Why can you always count on gold

The gold price varies with market fluctuations but you can always count on gold to store its value. As an investor, there are factors that you need to keep an eye on in order to know the best time to buy or sell gold bars:

Gold Manufacturer

Manufacturers of gold bars can set their own premiums. The premium can vary from a few percentage points above the gold spot price to an exorbitant percent. Where you buy your gold matters.
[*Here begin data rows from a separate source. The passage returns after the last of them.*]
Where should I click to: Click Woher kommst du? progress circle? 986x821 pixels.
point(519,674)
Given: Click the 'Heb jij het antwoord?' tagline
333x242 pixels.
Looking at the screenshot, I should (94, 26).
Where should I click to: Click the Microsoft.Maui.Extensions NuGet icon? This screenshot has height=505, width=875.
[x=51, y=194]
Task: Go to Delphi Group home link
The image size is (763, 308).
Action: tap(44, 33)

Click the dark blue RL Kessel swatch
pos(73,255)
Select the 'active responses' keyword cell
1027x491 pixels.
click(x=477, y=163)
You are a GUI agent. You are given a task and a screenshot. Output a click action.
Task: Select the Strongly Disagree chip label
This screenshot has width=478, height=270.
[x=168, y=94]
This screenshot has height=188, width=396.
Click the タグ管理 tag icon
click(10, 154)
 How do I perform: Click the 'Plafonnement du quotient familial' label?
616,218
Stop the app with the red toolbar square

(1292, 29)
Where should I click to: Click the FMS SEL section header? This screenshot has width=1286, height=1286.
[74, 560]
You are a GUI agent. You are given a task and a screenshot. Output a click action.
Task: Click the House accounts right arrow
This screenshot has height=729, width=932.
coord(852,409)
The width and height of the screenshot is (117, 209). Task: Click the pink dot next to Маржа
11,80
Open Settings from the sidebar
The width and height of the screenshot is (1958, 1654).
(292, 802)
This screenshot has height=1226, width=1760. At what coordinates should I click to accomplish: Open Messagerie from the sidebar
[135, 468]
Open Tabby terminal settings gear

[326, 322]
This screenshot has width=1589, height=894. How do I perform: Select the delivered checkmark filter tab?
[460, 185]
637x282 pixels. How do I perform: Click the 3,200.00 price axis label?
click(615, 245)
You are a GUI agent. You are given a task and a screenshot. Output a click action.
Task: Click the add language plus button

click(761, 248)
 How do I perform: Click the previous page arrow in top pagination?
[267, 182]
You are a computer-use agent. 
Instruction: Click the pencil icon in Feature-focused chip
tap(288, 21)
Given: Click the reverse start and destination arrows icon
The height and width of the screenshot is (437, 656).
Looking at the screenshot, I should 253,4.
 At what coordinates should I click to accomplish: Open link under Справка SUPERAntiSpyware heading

Costs of Raw Gold Production

The amount of gold that is produced on a yearly basis is around 2500 tons. The manufacturing cost tends to rise with inflation. Gold producers have to pay increasing higher fuel costs, increasing labor costs, and other costs that are affected by inflation. Rising inflation also inflates the premiums. This is why many gold buyers have raised their prices when buying gold from the public.

Supply and Demand

The one important factor that influences the price of gold is supply and demand. Just like most things, when the demand for gold is higher than the supply, the price of gold goes high. Supply and demand are affected by socio-political factors, the economy, political and technological influences.

Industrial Demand

Gold is bought by investors but for the most part, it is used in other industries. Of all the industrial consumers, jewellers are the biggest consumers. Approximately 50% of the global gold production goes into the jewellery market.

There are countless experts who are always analysing the price movement of gold. They are always ready with predictions about the future. If you look back at what has happened in the gold market you will realise that gold is a resilient asset. If there is one investment that you can make with confidence that would be gold. Economic crises, political turmoil, and general uncertainty can help keep the gold price on the upswing.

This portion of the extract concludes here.